Not exactly a clean-sheet quarter
Manchester United just handed in its Q3 numbers, and it’s a classic “good news, bad news” situation. The club posted a net loss of £11.8 million, wider than the £2.7 million loss a year ago, and basic loss per share also worsened. So yes, the red ink is still very much in the water.
The part investors actually liked
But here’s the twist: adjusted EBITDA rose 65.4% to £84.7 million. That’s the kind of line item that makes investors sit up a little straighter, because it suggests the business engine is humming even if the bottom line is still messy.

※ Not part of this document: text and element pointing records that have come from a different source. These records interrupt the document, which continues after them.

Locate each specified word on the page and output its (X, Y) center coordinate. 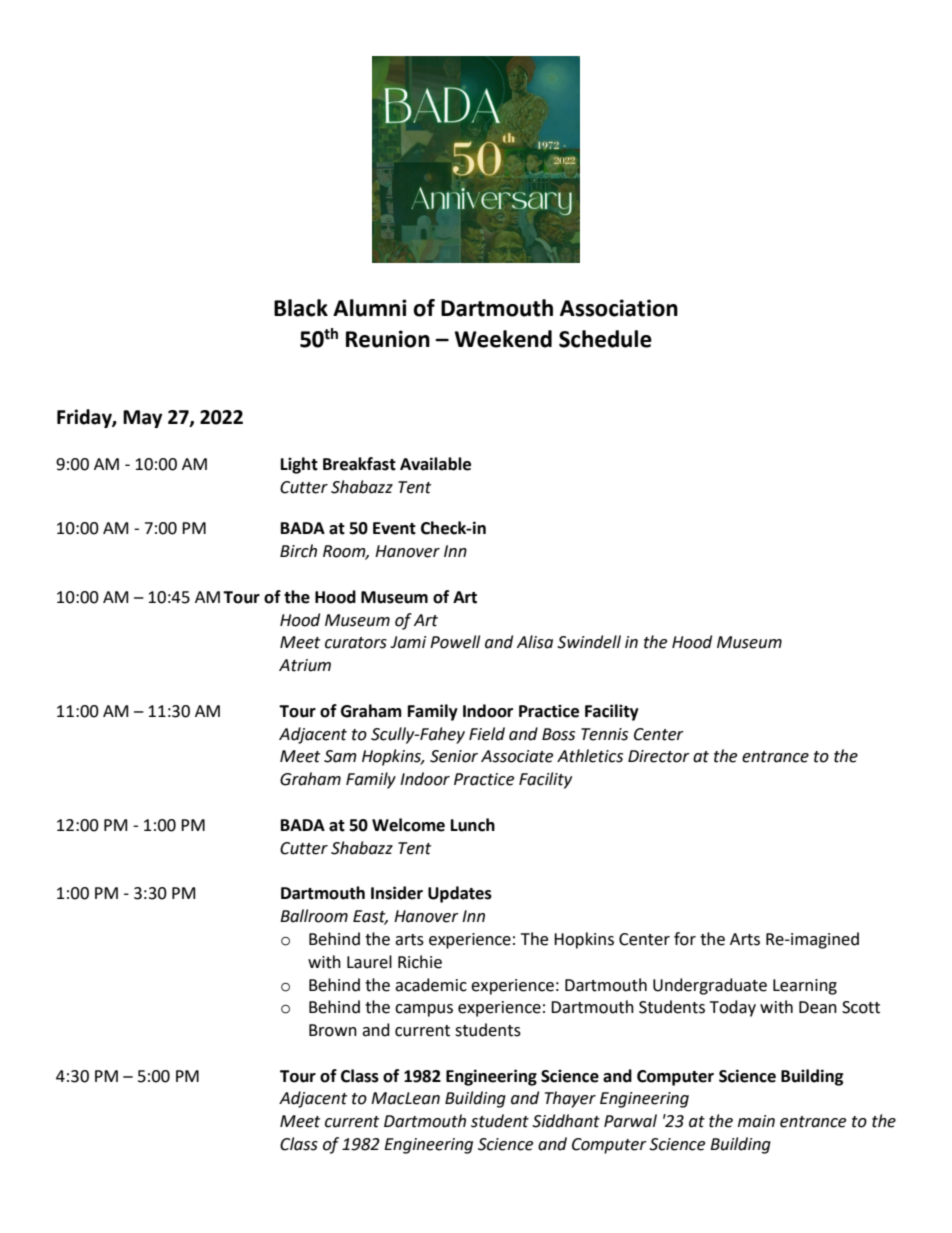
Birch (298, 551)
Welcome (408, 825)
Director (659, 756)
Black (301, 308)
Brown (333, 1030)
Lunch (473, 825)
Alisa (535, 642)
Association (619, 308)
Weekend (503, 339)
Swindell (589, 642)
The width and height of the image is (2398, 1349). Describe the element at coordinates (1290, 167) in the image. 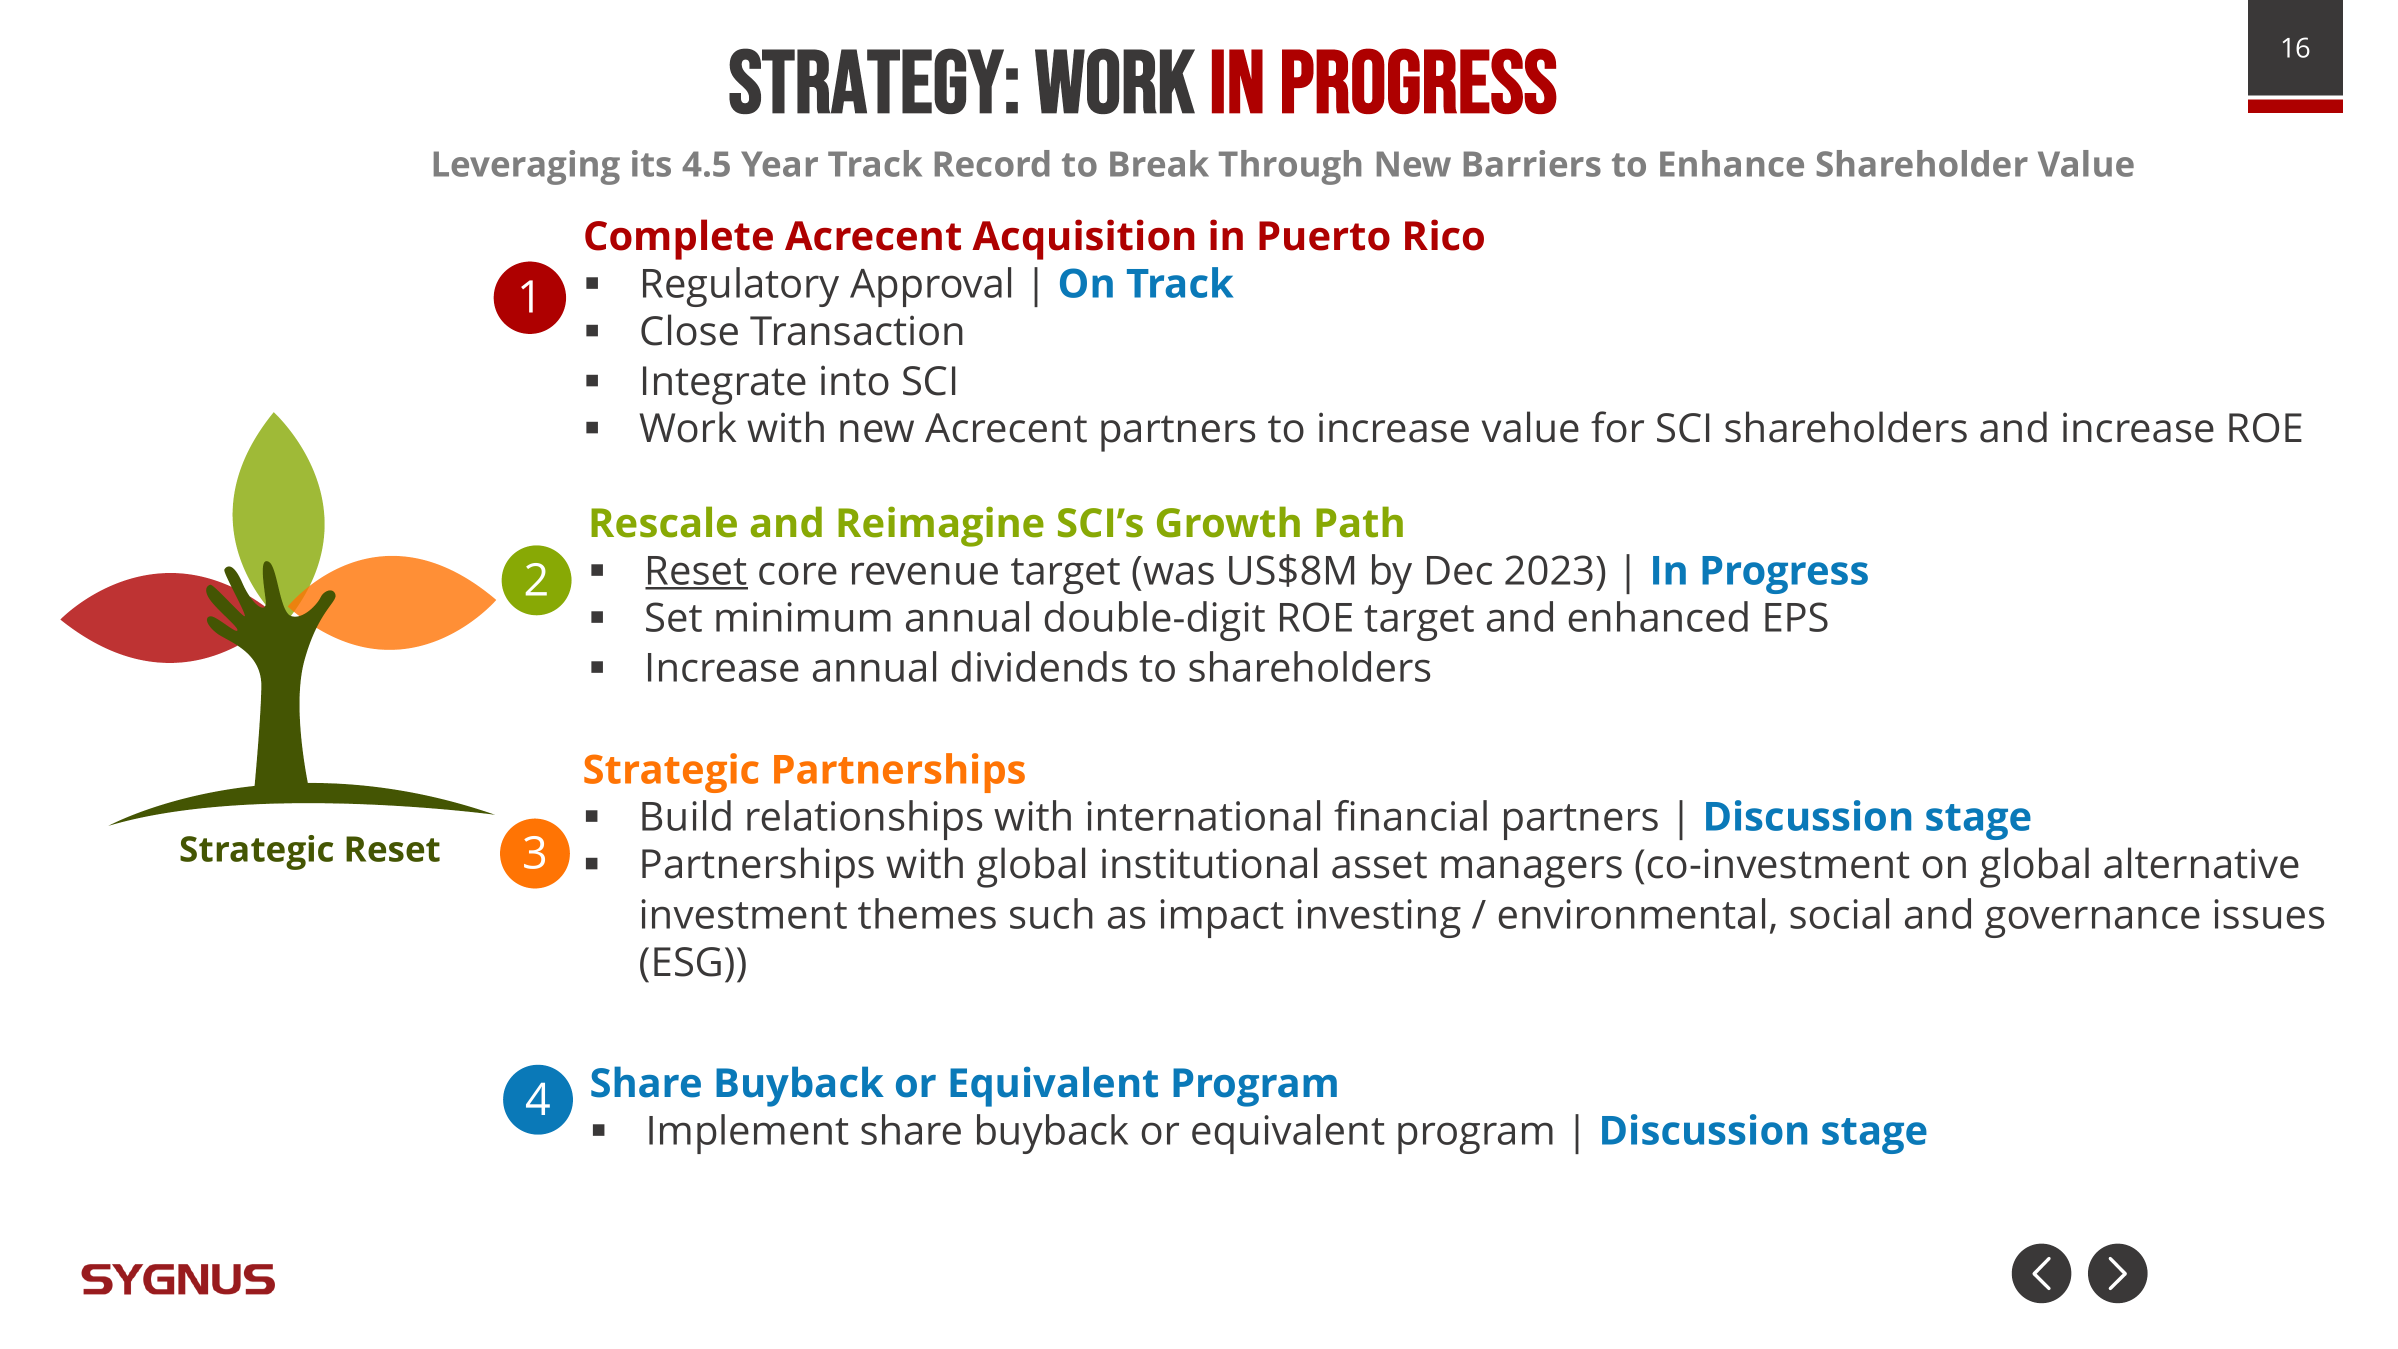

- Net loss: £11.8 million vs. £2.7 million last year
- Basic loss per share: 6.83 pence vs. 1.57 pence
- Adjusted EBITDA: £84.7 million, up 65.4%
Guidance got the microphone
The bigger signal for the market is that Manchester United increased its FY26 guidance. In plain English: management is sounding more confident about the rest of the year, and that tends to matter more than one ugly quarter if you’re trying to figure out where the stock goes next.
Big picture
Sports teams can be chaos factories, but public markets love one thing above all: a cleaner path to cash generation. If Manchester United can keep the operating momentum going while tightening up the loss picture, investors may be willing to look past the scoreboard and focus on the spreadsheet instead.